── DATOS PROPORCIONADOS

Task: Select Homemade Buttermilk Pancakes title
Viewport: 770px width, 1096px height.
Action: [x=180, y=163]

────
── DATOS PROPORCIONADOS

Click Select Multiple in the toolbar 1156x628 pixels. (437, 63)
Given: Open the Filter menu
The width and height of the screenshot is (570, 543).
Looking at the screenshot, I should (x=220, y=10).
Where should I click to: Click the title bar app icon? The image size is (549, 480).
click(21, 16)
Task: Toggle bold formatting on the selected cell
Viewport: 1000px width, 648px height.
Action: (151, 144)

────
── DATOS PROPORCIONADOS

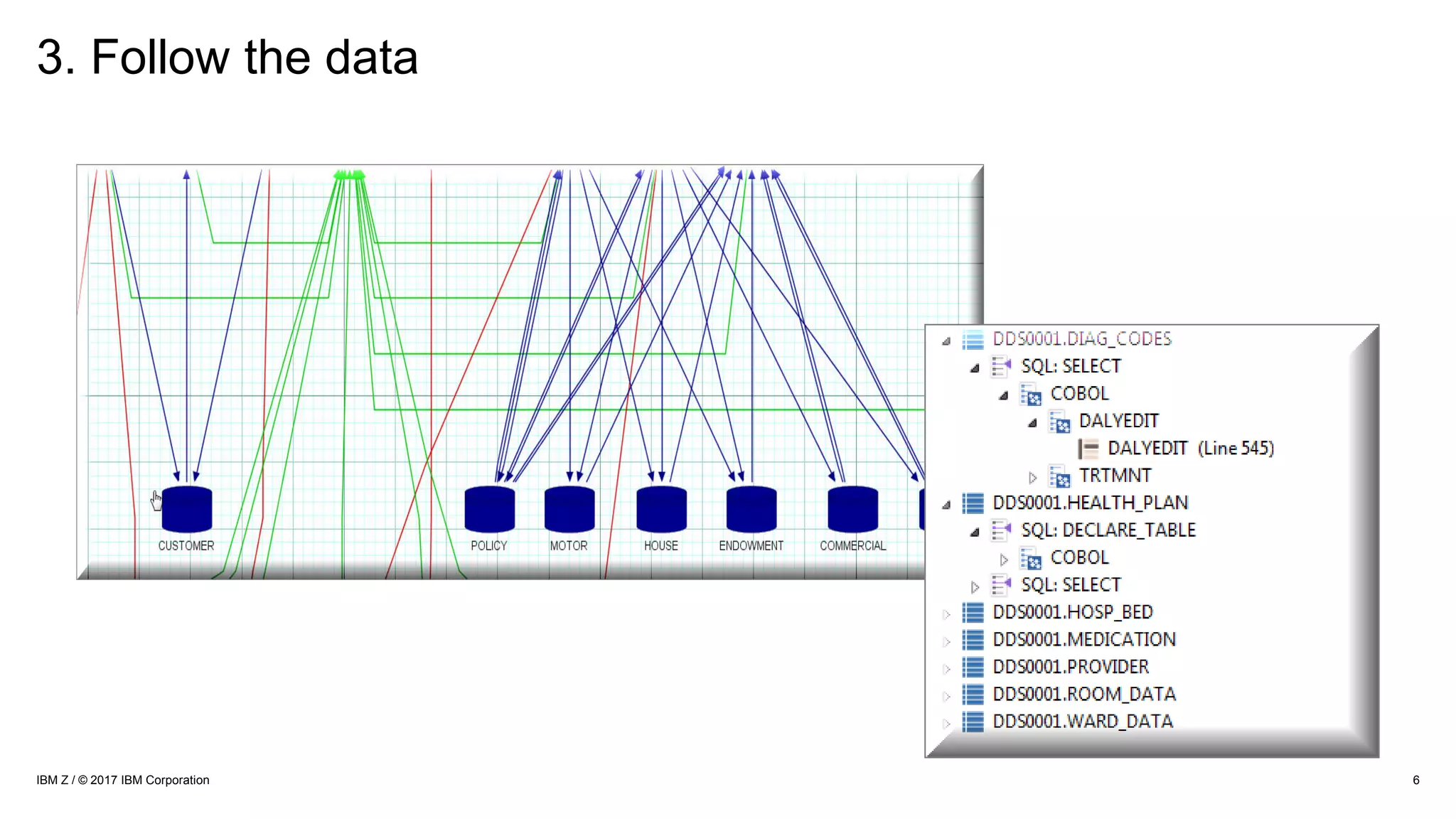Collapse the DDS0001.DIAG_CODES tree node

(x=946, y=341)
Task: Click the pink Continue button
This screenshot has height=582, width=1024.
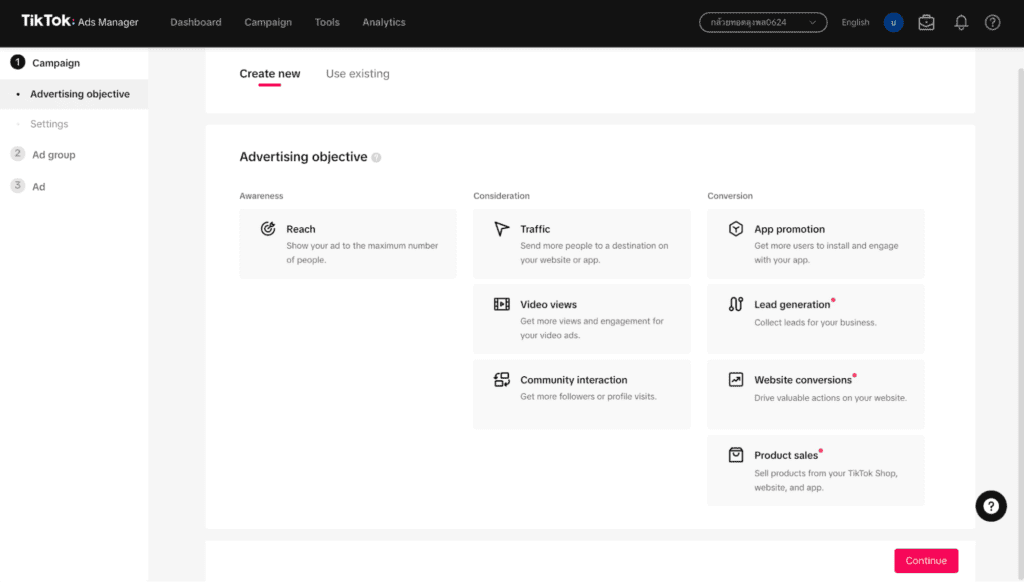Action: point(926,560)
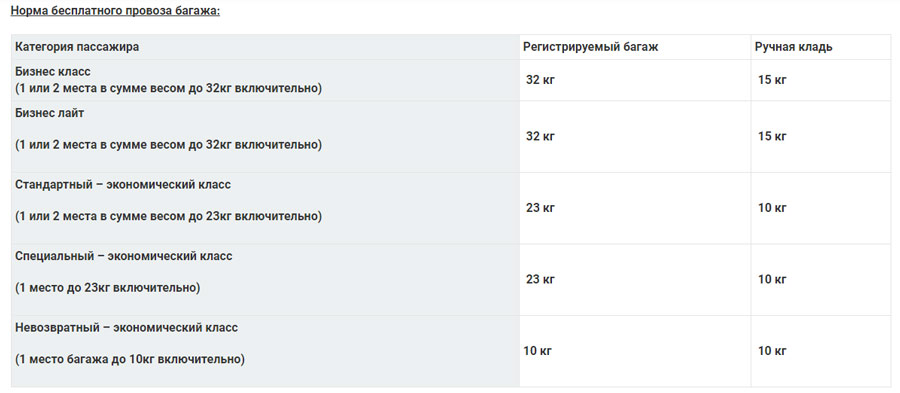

────

INSTRUCCIONES: Reescala el tramo de entradas que va desde la línea que contiene "Where should I" hasta la línea que contiene "Action: (151, 144)", ambas incluidas, y reprodúcelo íntegro, con los enunciados. Multiplica por 0,9 solo las coordenadas de las respuestas y redondéalas a enteros, con las mitades hacia arriba.

RESULTADO DEL EJERCICIO:
Where should I click to: Click the title bar app icon? The image size is (549, 480).
click(19, 14)
Task: Toggle bold formatting on the selected cell
Viewport: 1000px width, 648px height.
Action: (136, 130)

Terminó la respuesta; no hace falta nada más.